In the last six years, the ELB has expanded its size, created working committees, appointed co-chairs, scaled its goals, and focused on an interesting variety of environmental issues. These adjustments have enabled the ELB to conform to the needs and interests of its members without stagnating.
We were impressed by the Emerging Leaders Board and the young people it has engaged. And, as you'd expect, our probe also uncovered some promising opportunities that it has yet to fully explore. Here are some additional ideas that could expand the impact of an emerging leaders board:
An emerging leaders board presents a rare venue for young people to have an insider's look at the complexities of an environmental issue and possible paths to success. Make space for policy and advocacy staff to share their knowledge with emerging leaders in order to expand their horizons and the impact of their work.
Beyond the independent activities of an emerging leaders board, organizations can tap these young people for advice on effectively engaging and communicating with younger audiences.

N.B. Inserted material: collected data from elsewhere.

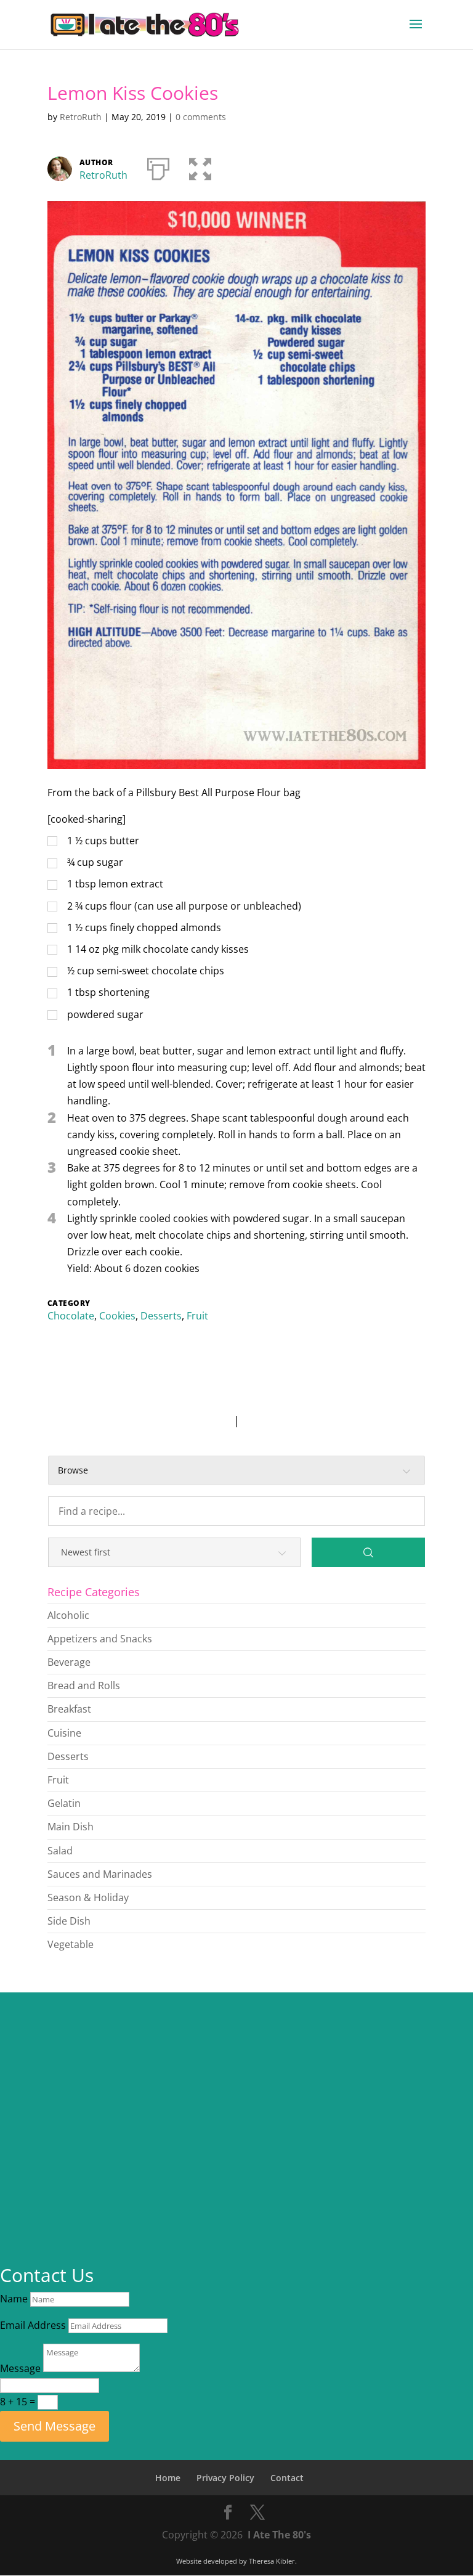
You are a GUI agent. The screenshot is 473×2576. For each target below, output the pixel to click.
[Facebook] (227, 2513)
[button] (200, 166)
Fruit (197, 1316)
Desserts (161, 1316)
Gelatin (64, 1803)
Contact (287, 2478)
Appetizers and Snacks (99, 1638)
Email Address (33, 2325)
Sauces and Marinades (99, 1874)
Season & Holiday (88, 1897)
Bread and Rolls (83, 1685)
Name (14, 2298)
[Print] (158, 166)
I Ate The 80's (279, 2534)
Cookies (117, 1316)
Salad (60, 1850)
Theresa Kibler (272, 2561)
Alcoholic (68, 1615)
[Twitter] (257, 2513)
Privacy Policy (225, 2478)
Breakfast (69, 1709)
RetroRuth (81, 117)
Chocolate (70, 1316)
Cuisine (64, 1733)
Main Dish (70, 1826)
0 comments (201, 117)
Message (20, 2368)
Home (167, 2478)
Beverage (69, 1662)
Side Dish (69, 1921)
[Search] (368, 1552)
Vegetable (70, 1944)
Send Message (54, 2426)
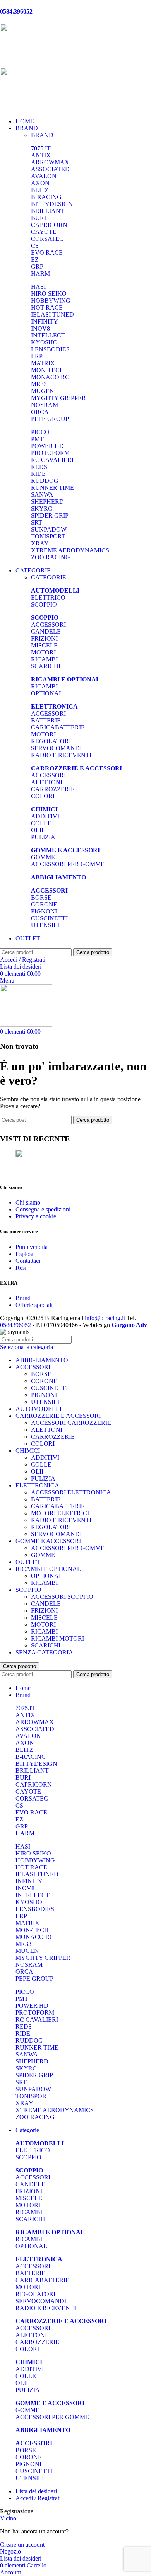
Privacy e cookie (35, 1216)
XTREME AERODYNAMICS (70, 550)
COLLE (41, 823)
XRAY (40, 543)
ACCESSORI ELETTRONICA (71, 1492)
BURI (38, 218)
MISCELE (44, 645)
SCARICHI (45, 666)
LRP (37, 356)
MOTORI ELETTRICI (60, 1513)
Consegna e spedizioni (42, 1209)
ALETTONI (46, 782)
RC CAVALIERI (52, 460)
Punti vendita (31, 1247)
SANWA (42, 494)
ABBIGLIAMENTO (41, 1360)
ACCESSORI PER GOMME (68, 864)
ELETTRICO (48, 597)
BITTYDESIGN (52, 204)
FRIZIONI (44, 638)
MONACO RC (50, 377)
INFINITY (44, 321)
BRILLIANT (47, 211)
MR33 (39, 384)
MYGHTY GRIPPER (58, 398)
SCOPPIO (44, 604)
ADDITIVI (45, 816)
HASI (38, 286)
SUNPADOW (49, 529)
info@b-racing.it (105, 1318)
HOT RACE (47, 307)
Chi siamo (27, 1202)
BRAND (42, 135)
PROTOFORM (50, 453)
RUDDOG (44, 480)
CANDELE (46, 631)
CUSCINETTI (49, 918)
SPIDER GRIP (50, 515)
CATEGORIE (48, 577)
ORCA (40, 412)
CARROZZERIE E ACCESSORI (58, 1415)
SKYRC (41, 508)
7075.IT (41, 148)
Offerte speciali (34, 1305)
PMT (37, 439)
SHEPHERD (47, 501)
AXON (40, 183)
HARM (40, 273)
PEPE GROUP (50, 419)
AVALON (44, 176)
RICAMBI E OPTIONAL (48, 1569)
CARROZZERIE (53, 789)
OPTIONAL (47, 693)
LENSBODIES (50, 349)
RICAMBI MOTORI (57, 1638)
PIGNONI (44, 911)
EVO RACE (47, 252)
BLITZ (40, 190)
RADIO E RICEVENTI (61, 755)
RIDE (38, 473)
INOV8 (40, 328)
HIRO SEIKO (49, 293)
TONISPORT (48, 536)
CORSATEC (47, 238)
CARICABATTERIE (58, 727)
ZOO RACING (50, 557)
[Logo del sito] (61, 64)
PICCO (40, 432)
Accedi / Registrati (38, 2498)
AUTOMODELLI (38, 1409)
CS (35, 245)
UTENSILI (45, 925)
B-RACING (46, 197)
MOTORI (43, 652)
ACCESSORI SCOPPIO (62, 1596)
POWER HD (47, 446)
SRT (36, 522)
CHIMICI (27, 1450)
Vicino (8, 2518)
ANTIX (41, 155)
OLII (37, 830)
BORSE (41, 897)
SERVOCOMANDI (56, 748)
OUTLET (27, 1562)
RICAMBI (44, 659)
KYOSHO (44, 342)
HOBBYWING (50, 300)
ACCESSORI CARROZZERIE (71, 1422)
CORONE (44, 904)
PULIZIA (43, 837)
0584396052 (15, 1325)
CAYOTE (44, 231)
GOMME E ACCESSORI (48, 1541)
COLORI (43, 796)
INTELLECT (48, 335)
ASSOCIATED (50, 169)
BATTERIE (46, 720)
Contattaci (27, 1260)
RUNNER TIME (52, 487)
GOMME (43, 857)
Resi (20, 1267)
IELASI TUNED (52, 314)
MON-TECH (47, 370)
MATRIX (43, 363)
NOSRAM (44, 405)
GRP (37, 266)
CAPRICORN (49, 224)
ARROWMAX (50, 162)
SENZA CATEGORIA (44, 1652)
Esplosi (24, 1254)
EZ (35, 259)
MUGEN (42, 391)
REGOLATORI (51, 741)
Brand (23, 1298)
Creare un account (22, 2544)
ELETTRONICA (37, 1485)
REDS (39, 466)
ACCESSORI (48, 624)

An emerging leaders board will inherently see turnover in members, creating an environment ripe for training. Recurring topics might include nonprofit governance, reading financials, measuring impact, strategic planning, diversity and equity, legislative advocacy, storytelling, fundraising, personal resilience, and more.
Create a mechanism for sustaining a two-way relationship with emerging leaders long after they leave the board. Help alumni with their careers, and cultivate them as passionate environmental leaders and donors. Trust that this will pay dividends to the organization and the broader movement.
Deciding to launch an emerging leaders board is no small feat. Below is some of the best advice we heard for setting them up for success:
Why is your organization considering creating an emerging leaders board? Your staff, board of directors, and the emerging leaders you recruit should all have a solid understanding of the board's purpose and intended outcomes from the get-go.
To take full advantage of an emerging leaders board and provide a meaningful experience for its members, they will need a staff liaison who can devote an average of 4–8 hours per week to support the ELB for the first few years. Be sure to also budget funds for leadership development, training, and expenses associated with the group's activities.
Emerging leaders will benefit from guidance on governance structures, education about your organization's programs, and input on their proposed activities. Give them autonomy to develop creative approaches to fulfilling the goals established for the group, and let their passion drive their work.
It's important that progress toward the group's goals can be easily quantified and measured using your organization's existing data management systems. Emerging leaders want to know they make a difference, and your organization will benefit from a clear and easy mechanism for evaluating their impact.
An emerging leaders board provides a unique opportunity for young people to engage deeply with your organization at a transformational time in their lives. Get to know them personally and help them stay connected with your organization for decades to come. Dedicate staff time to making this happen.
Without question, OEC benefits from its Emerging Leaders Board and these young leaders gain valuable experience and connections to advance their careers. However, all of this comes at a cost — in terms of staff time, financial resources, and other paths not taken. Whether an emerging leaders board is the right answer for another organization depends on its objectives and operating environment. And yet we believe this is one of several promising strategies for building the bench of environmental leaders. We are grateful to OEC and ELB members, past and present, for letting us peak under the hood and share what we have learned with others.